Engine oil quality is crucial for the effective operation of HEUI. An anti-foaming agent needs to be added to the engine oil used in HEUI systems to prevent foam formation. If there is air foam in the lubricating oil, it will affect injection pressure and injection timing, reducing fuel economy and causing engine power loss or difficulty starting.

HEUI-B Type

Advantages:

This type of HEUI injector is capable of injecting a smaller amount of fuel 8 to 10 degrees before the main injection. This advance injection is also called pre-injection. Due to pre-injection, the combustion chamber is preheated and pressurized before the main injection. This injection strategy reduces ignition delay and brings the following benefits:

Lower engine noise. Extensive evidence shows that longer ignition delays lead to increased engine noise, especially at idle. The high-temperature, high-pressure combustion chamber effectively reduces the time delay of fuel ignition after the main injection, thereby reducing engine vibration and noise.

Lower nitrogen oxide emissions. A shorter main injection ignition delay time postpones the start of main injection. As the main injection time is delayed, the peak combustion chamber pressure at the piston's pointing position is reduced, resulting in lower nitrogen oxide emissions.

Lower particulate emissions. Higher cylinder temperatures before the main injection fuel ignites ensure more complete combustion. This effectively reduces particulate emissions and improves fuel economy.

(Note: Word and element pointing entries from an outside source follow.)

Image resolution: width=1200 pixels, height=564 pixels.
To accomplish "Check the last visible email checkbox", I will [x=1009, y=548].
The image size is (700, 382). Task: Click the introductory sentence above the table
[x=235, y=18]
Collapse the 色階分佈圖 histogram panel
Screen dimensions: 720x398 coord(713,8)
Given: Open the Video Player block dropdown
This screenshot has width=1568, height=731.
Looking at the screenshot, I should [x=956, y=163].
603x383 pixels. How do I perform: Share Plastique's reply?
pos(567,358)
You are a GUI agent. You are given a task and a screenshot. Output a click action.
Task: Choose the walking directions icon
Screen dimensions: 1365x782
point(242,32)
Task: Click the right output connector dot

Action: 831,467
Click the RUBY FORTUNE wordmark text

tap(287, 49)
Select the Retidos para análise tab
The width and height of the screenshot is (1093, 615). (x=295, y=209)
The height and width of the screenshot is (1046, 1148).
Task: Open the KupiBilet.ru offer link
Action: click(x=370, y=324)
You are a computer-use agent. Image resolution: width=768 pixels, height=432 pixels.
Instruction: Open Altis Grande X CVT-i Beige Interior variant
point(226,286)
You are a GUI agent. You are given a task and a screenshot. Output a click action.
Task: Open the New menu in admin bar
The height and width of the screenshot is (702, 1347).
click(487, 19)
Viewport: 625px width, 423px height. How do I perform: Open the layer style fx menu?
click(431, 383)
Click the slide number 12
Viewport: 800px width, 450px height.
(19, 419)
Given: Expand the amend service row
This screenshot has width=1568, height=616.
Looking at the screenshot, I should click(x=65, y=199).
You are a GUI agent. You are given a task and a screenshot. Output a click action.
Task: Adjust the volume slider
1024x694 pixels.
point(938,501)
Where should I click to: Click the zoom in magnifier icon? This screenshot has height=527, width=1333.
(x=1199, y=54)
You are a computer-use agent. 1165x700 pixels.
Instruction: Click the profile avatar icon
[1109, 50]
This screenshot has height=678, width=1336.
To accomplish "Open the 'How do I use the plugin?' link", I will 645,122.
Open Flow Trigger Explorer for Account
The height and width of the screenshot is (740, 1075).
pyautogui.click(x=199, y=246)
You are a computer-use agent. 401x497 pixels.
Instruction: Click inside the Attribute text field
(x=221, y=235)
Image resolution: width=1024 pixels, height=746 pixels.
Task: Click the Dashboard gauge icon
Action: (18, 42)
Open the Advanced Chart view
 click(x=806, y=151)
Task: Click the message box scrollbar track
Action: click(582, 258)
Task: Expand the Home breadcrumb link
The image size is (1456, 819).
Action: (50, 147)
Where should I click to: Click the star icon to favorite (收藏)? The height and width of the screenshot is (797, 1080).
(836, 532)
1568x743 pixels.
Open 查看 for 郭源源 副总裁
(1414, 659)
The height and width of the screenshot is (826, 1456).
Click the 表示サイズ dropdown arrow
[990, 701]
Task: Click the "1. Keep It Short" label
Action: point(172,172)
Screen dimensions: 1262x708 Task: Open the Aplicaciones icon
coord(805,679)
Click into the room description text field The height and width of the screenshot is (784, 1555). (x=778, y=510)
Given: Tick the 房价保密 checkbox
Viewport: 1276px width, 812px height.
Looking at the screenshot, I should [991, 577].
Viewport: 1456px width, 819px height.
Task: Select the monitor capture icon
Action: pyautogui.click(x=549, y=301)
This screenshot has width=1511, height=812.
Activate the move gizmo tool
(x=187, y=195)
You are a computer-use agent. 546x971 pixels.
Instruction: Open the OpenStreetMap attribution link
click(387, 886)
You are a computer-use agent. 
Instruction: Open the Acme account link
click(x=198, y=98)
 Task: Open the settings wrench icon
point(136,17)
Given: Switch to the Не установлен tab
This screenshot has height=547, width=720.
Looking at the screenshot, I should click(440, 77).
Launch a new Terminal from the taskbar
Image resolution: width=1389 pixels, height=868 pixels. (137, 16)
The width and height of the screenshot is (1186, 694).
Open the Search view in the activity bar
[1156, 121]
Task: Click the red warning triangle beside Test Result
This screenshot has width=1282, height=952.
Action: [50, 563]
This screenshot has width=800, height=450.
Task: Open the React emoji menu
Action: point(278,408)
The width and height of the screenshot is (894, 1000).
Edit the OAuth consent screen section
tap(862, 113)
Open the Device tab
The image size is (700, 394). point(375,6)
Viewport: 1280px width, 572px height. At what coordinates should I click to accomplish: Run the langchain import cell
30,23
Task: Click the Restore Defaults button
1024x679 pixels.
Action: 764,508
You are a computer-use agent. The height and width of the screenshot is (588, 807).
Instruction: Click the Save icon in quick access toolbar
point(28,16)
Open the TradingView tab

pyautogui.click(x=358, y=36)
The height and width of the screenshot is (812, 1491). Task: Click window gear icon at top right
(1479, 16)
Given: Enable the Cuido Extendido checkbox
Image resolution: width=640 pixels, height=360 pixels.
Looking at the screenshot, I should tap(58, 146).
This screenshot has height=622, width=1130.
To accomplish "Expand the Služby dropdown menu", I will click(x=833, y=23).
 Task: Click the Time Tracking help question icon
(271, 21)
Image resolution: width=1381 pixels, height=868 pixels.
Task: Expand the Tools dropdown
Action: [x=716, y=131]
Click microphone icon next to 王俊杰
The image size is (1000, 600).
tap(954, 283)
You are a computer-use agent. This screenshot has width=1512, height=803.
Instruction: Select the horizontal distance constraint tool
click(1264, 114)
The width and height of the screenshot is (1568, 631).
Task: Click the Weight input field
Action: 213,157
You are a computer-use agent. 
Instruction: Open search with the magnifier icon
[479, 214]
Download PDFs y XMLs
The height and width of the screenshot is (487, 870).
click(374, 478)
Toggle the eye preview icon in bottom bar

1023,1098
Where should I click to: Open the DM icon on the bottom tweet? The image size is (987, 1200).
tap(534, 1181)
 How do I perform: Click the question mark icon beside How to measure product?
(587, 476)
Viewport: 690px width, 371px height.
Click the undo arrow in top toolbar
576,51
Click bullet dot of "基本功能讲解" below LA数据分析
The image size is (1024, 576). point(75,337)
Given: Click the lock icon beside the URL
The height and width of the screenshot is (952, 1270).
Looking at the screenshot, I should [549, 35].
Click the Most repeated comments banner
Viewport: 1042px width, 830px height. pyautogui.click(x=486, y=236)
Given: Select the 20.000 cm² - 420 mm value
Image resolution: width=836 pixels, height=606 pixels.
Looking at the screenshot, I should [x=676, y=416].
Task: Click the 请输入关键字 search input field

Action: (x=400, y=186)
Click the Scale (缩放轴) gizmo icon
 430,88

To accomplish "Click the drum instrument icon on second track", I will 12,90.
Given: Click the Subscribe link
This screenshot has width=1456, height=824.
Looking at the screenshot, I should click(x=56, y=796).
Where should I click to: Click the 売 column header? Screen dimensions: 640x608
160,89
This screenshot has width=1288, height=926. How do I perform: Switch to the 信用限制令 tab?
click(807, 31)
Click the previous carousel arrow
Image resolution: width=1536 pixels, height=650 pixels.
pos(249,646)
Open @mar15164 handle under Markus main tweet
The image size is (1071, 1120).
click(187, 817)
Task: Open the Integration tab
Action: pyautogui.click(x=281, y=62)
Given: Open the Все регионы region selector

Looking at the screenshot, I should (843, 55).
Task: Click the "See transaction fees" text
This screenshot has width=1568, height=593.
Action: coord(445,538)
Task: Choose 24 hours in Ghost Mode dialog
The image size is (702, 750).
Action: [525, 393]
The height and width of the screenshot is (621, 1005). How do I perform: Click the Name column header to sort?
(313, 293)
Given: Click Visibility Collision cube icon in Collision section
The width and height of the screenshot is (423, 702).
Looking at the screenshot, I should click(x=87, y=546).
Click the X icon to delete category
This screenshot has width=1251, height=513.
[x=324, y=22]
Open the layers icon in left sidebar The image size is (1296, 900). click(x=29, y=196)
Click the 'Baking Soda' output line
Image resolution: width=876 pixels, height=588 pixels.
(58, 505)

The working principle of the two-stage HEUI injector:

In mid-1999, Powerstroke, Caterpillar, and International vehicles all used the improved HEUI injector. The injector features design improvements in the plunger head and plunger sleeve inner wall to achieve this pre-injection control strategy.

First, a new oil passage was designed into the plunger sleeve inner wall to release the oil pressure inside the plunger chamber. The plunger has an annular groove with oil channels leading to the bottom of the plunger. As the plunger descends, when the plunger ring groove connects with the pressure relief passage on the plunger wall, the oil pressure inside the plunger cavity is instantly released. This causes the fuel injection to stop immediately. As the plunger continues to descend, when the ring groove on the plunger slides past the pressure relief port, the oil pressure inside the plunger cavity will be rebuilt, and fuel injection will resume.

Features:

The revolutionary new HEUI injector was used in the Powerstroke 7.3L and 6.0L engines launched in mid-2002. This new injector, called the G2 or Gen II medium-pressure common rail injector, features digital control valve technology.

This injector has two solenoid coils and one spool valve. Four pins provide each solenoid coil with a control current of 48 ft, 20 amps. This voltage is lower than other medium-pressure common rail injectors, yet the pulse width of the driving current for these two solenoid coils is only 800µs. Previous Type A and Type B medium-pressure common rail injectors required at least 500ms for the solenoid coils to generate sufficient electromagnetic force to close the control valve.

This significantly reduces the solenoid coil energizing time and allows the solenoid coils to operate at lower temperatures. More importantly, the design of the solenoid coils and spool valve allows for faster and more precise control of the injection quantity via electrical signals throughout the injection process.

This ability to edit the injection profile effectively reduces emissions without compromising engine performance and fuel economy. The new control valve design allows for a more compact injector design, enabling the use of a four-valve configuration in the engine.